Start of Block
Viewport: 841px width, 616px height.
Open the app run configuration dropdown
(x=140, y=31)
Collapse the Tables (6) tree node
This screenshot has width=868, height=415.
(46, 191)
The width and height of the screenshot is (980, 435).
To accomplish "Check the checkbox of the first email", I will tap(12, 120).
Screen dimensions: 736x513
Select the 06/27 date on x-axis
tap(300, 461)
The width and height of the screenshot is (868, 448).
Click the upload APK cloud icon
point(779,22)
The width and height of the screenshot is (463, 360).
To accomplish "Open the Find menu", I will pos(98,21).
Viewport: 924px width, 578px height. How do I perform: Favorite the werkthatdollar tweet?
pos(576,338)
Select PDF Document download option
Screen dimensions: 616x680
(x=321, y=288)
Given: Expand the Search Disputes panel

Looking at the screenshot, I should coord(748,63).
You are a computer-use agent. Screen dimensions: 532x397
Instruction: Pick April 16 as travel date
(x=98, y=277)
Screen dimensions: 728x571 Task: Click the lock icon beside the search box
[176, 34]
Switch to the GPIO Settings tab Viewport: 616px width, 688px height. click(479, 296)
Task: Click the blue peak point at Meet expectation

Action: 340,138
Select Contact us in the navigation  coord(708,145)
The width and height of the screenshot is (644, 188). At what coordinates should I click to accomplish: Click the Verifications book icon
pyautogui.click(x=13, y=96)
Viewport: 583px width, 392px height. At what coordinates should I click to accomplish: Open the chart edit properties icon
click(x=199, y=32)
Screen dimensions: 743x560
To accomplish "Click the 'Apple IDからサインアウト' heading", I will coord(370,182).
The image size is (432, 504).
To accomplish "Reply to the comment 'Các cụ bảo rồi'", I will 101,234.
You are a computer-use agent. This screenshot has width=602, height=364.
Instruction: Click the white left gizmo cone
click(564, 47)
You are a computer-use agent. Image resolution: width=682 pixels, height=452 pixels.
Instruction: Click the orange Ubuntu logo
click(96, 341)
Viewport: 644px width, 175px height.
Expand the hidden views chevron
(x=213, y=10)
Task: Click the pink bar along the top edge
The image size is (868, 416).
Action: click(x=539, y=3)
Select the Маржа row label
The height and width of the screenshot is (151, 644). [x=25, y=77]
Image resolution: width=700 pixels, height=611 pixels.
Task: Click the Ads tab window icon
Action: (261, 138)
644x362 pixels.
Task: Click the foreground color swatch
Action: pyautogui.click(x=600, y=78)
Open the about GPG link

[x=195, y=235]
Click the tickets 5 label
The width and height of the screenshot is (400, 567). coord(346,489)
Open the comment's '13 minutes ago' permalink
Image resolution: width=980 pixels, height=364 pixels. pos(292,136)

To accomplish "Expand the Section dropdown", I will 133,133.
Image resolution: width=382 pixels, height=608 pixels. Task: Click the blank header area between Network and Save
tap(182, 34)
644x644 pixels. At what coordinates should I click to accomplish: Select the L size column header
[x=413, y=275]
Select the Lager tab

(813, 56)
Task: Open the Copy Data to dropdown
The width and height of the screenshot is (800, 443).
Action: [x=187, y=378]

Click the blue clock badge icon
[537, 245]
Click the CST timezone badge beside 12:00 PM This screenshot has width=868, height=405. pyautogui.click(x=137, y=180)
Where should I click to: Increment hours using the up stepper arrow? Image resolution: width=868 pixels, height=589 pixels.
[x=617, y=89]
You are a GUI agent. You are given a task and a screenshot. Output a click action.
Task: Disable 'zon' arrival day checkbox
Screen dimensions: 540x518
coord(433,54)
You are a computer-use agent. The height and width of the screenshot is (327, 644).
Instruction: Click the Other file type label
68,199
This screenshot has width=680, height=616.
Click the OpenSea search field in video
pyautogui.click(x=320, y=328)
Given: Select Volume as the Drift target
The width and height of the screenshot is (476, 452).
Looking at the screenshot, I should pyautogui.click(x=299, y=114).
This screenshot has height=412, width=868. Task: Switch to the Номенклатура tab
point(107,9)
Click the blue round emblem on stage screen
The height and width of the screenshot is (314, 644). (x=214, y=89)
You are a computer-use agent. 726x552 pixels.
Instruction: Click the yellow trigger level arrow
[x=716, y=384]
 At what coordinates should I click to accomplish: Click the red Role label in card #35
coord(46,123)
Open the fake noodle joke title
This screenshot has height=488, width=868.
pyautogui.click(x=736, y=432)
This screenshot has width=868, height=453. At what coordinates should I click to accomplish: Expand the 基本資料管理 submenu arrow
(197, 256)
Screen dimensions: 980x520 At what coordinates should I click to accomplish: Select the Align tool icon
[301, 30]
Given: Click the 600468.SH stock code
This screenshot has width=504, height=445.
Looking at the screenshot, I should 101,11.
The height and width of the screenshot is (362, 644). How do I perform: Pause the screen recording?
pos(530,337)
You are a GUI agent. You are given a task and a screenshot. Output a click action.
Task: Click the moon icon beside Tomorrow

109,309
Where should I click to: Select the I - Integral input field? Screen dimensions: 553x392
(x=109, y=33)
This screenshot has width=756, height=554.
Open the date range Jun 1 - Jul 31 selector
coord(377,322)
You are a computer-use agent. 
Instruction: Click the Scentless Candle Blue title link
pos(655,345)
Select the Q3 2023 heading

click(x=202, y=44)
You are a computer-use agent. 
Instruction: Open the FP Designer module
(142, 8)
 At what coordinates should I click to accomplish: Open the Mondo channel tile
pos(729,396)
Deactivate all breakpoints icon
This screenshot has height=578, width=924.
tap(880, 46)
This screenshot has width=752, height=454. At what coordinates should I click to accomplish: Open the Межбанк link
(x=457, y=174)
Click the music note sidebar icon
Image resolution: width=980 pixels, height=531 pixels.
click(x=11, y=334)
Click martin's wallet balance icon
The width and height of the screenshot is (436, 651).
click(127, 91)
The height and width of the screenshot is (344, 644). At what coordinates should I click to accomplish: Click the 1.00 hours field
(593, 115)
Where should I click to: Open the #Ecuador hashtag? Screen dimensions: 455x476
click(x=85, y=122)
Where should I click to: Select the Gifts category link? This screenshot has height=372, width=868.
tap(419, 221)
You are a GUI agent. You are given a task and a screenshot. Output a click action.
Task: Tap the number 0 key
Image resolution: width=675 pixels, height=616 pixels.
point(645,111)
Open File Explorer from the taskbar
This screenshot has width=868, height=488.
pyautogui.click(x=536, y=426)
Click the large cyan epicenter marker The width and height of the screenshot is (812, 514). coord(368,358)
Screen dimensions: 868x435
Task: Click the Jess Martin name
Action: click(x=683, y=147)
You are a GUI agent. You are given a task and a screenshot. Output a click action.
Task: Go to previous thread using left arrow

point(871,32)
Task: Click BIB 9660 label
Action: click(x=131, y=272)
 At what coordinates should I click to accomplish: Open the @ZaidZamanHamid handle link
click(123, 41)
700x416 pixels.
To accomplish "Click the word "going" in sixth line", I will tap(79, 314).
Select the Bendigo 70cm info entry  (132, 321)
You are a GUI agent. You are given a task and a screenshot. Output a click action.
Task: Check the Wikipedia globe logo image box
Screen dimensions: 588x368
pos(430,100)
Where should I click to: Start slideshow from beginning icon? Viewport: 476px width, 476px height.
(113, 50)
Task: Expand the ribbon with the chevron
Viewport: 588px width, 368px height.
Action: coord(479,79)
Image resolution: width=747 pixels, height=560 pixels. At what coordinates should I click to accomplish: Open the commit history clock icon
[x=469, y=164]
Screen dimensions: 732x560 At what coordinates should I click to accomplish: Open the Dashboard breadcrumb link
End of Block
- _PROBLEM STATEMENT_
Your task is to retype the complete material exactly as it was given.

- _WRITTEN REPLY_
Viewport: 841px width, 616px height.
Open the app run configuration dropdown
(x=140, y=31)
Collapse the Tables (6) tree node
This screenshot has width=868, height=415.
(46, 191)
The width and height of the screenshot is (980, 435).
To accomplish "Check the checkbox of the first email", I will tap(12, 120).
Screen dimensions: 736x513
Select the 06/27 date on x-axis
tap(300, 461)
The width and height of the screenshot is (868, 448).
Click the upload APK cloud icon
point(779,22)
The width and height of the screenshot is (463, 360).
To accomplish "Open the Find menu", I will pos(98,21).
Viewport: 924px width, 578px height. How do I perform: Favorite the werkthatdollar tweet?
pos(576,338)
Select PDF Document download option
Screen dimensions: 616x680
(x=321, y=288)
Given: Expand the Search Disputes panel

Looking at the screenshot, I should coord(748,63).
You are a computer-use agent. Screen dimensions: 532x397
Instruction: Pick April 16 as travel date
(x=98, y=277)
Screen dimensions: 728x571 Task: Click the lock icon beside the search box
[176, 34]
Switch to the GPIO Settings tab Viewport: 616px width, 688px height. click(479, 296)
Task: Click the blue peak point at Meet expectation

Action: 340,138
Select Contact us in the navigation  coord(708,145)
The width and height of the screenshot is (644, 188). At what coordinates should I click to accomplish: Click the Verifications book icon
pyautogui.click(x=13, y=96)
Viewport: 583px width, 392px height. At what coordinates should I click to accomplish: Open the chart edit properties icon
click(x=199, y=32)
Screen dimensions: 743x560
To accomplish "Click the 'Apple IDからサインアウト' heading", I will coord(370,182).
The image size is (432, 504).
To accomplish "Reply to the comment 'Các cụ bảo rồi'", I will 101,234.
You are a computer-use agent. This screenshot has width=602, height=364.
Instruction: Click the white left gizmo cone
click(564, 47)
You are a computer-use agent. Image resolution: width=682 pixels, height=452 pixels.
Instruction: Click the orange Ubuntu logo
click(96, 341)
Viewport: 644px width, 175px height.
Expand the hidden views chevron
(x=213, y=10)
Task: Click the pink bar along the top edge
The image size is (868, 416).
Action: click(x=539, y=3)
Select the Маржа row label
The height and width of the screenshot is (151, 644). [x=25, y=77]
Image resolution: width=700 pixels, height=611 pixels.
Task: Click the Ads tab window icon
Action: (261, 138)
644x362 pixels.
Task: Click the foreground color swatch
Action: pyautogui.click(x=600, y=78)
Open the about GPG link

[x=195, y=235]
Click the tickets 5 label
The width and height of the screenshot is (400, 567). coord(346,489)
Open the comment's '13 minutes ago' permalink
Image resolution: width=980 pixels, height=364 pixels. pos(292,136)

To accomplish "Expand the Section dropdown", I will 133,133.
Image resolution: width=382 pixels, height=608 pixels. Task: Click the blank header area between Network and Save
tap(182, 34)
644x644 pixels. At what coordinates should I click to accomplish: Select the L size column header
[x=413, y=275]
Select the Lager tab

(813, 56)
Task: Open the Copy Data to dropdown
The width and height of the screenshot is (800, 443).
Action: [x=187, y=378]

Click the blue clock badge icon
[537, 245]
Click the CST timezone badge beside 12:00 PM This screenshot has width=868, height=405. pyautogui.click(x=137, y=180)
Where should I click to: Increment hours using the up stepper arrow? Image resolution: width=868 pixels, height=589 pixels.
[x=617, y=89]
You are a GUI agent. You are given a task and a screenshot. Output a click action.
Task: Disable 'zon' arrival day checkbox
Screen dimensions: 540x518
coord(433,54)
You are a computer-use agent. The height and width of the screenshot is (327, 644).
Instruction: Click the Other file type label
68,199
This screenshot has width=680, height=616.
Click the OpenSea search field in video
pyautogui.click(x=320, y=328)
Given: Select Volume as the Drift target
The width and height of the screenshot is (476, 452).
Looking at the screenshot, I should pyautogui.click(x=299, y=114).
This screenshot has height=412, width=868. Task: Switch to the Номенклатура tab
point(107,9)
Click the blue round emblem on stage screen
The height and width of the screenshot is (314, 644). (x=214, y=89)
You are a computer-use agent. 726x552 pixels.
Instruction: Click the yellow trigger level arrow
[x=716, y=384]
 At what coordinates should I click to accomplish: Click the red Role label in card #35
coord(46,123)
Open the fake noodle joke title
This screenshot has height=488, width=868.
pyautogui.click(x=736, y=432)
This screenshot has width=868, height=453. At what coordinates should I click to accomplish: Expand the 基本資料管理 submenu arrow
(197, 256)
Screen dimensions: 980x520 At what coordinates should I click to accomplish: Select the Align tool icon
[301, 30]
Given: Click the 600468.SH stock code
This screenshot has width=504, height=445.
Looking at the screenshot, I should 101,11.
The height and width of the screenshot is (362, 644). How do I perform: Pause the screen recording?
pos(530,337)
You are a GUI agent. You are given a task and a screenshot. Output a click action.
Task: Click the moon icon beside Tomorrow

109,309
Where should I click to: Select the I - Integral input field? Screen dimensions: 553x392
(x=109, y=33)
This screenshot has width=756, height=554.
Open the date range Jun 1 - Jul 31 selector
coord(377,322)
You are a computer-use agent. 
Instruction: Click the Scentless Candle Blue title link
pos(655,345)
Select the Q3 2023 heading

click(x=202, y=44)
You are a computer-use agent. 
Instruction: Open the FP Designer module
(142, 8)
 At what coordinates should I click to accomplish: Open the Mondo channel tile
pos(729,396)
Deactivate all breakpoints icon
This screenshot has height=578, width=924.
tap(880, 46)
This screenshot has width=752, height=454. At what coordinates should I click to accomplish: Open the Межбанк link
(x=457, y=174)
Click the music note sidebar icon
Image resolution: width=980 pixels, height=531 pixels.
click(x=11, y=334)
Click martin's wallet balance icon
The width and height of the screenshot is (436, 651).
click(127, 91)
The height and width of the screenshot is (344, 644). At what coordinates should I click to accomplish: Click the 1.00 hours field
(593, 115)
Where should I click to: Open the #Ecuador hashtag? Screen dimensions: 455x476
click(x=85, y=122)
Where should I click to: Select the Gifts category link? This screenshot has height=372, width=868.
tap(419, 221)
You are a GUI agent. You are given a task and a screenshot. Output a click action.
Task: Tap the number 0 key
Image resolution: width=675 pixels, height=616 pixels.
point(645,111)
Open File Explorer from the taskbar
This screenshot has width=868, height=488.
pyautogui.click(x=536, y=426)
Click the large cyan epicenter marker The width and height of the screenshot is (812, 514). coord(368,358)
Screen dimensions: 868x435
Task: Click the Jess Martin name
Action: click(x=683, y=147)
You are a GUI agent. You are given a task and a screenshot. Output a click action.
Task: Go to previous thread using left arrow

point(871,32)
Task: Click BIB 9660 label
Action: click(x=131, y=272)
 At what coordinates should I click to accomplish: Open the @ZaidZamanHamid handle link
click(123, 41)
700x416 pixels.
To accomplish "Click the word "going" in sixth line", I will tap(79, 314).
Select the Bendigo 70cm info entry  (132, 321)
You are a GUI agent. You are given a task and a screenshot. Output a click action.
Task: Check the Wikipedia globe logo image box
Screen dimensions: 588x368
pos(430,100)
Where should I click to: Start slideshow from beginning icon? Viewport: 476px width, 476px height.
(113, 50)
Task: Expand the ribbon with the chevron
Viewport: 588px width, 368px height.
Action: coord(479,79)
Image resolution: width=747 pixels, height=560 pixels. At what coordinates should I click to accomplish: Open the commit history clock icon
[x=469, y=164]
Screen dimensions: 732x560 At what coordinates should I click to accomplish: Open the Dashboard breadcrumb link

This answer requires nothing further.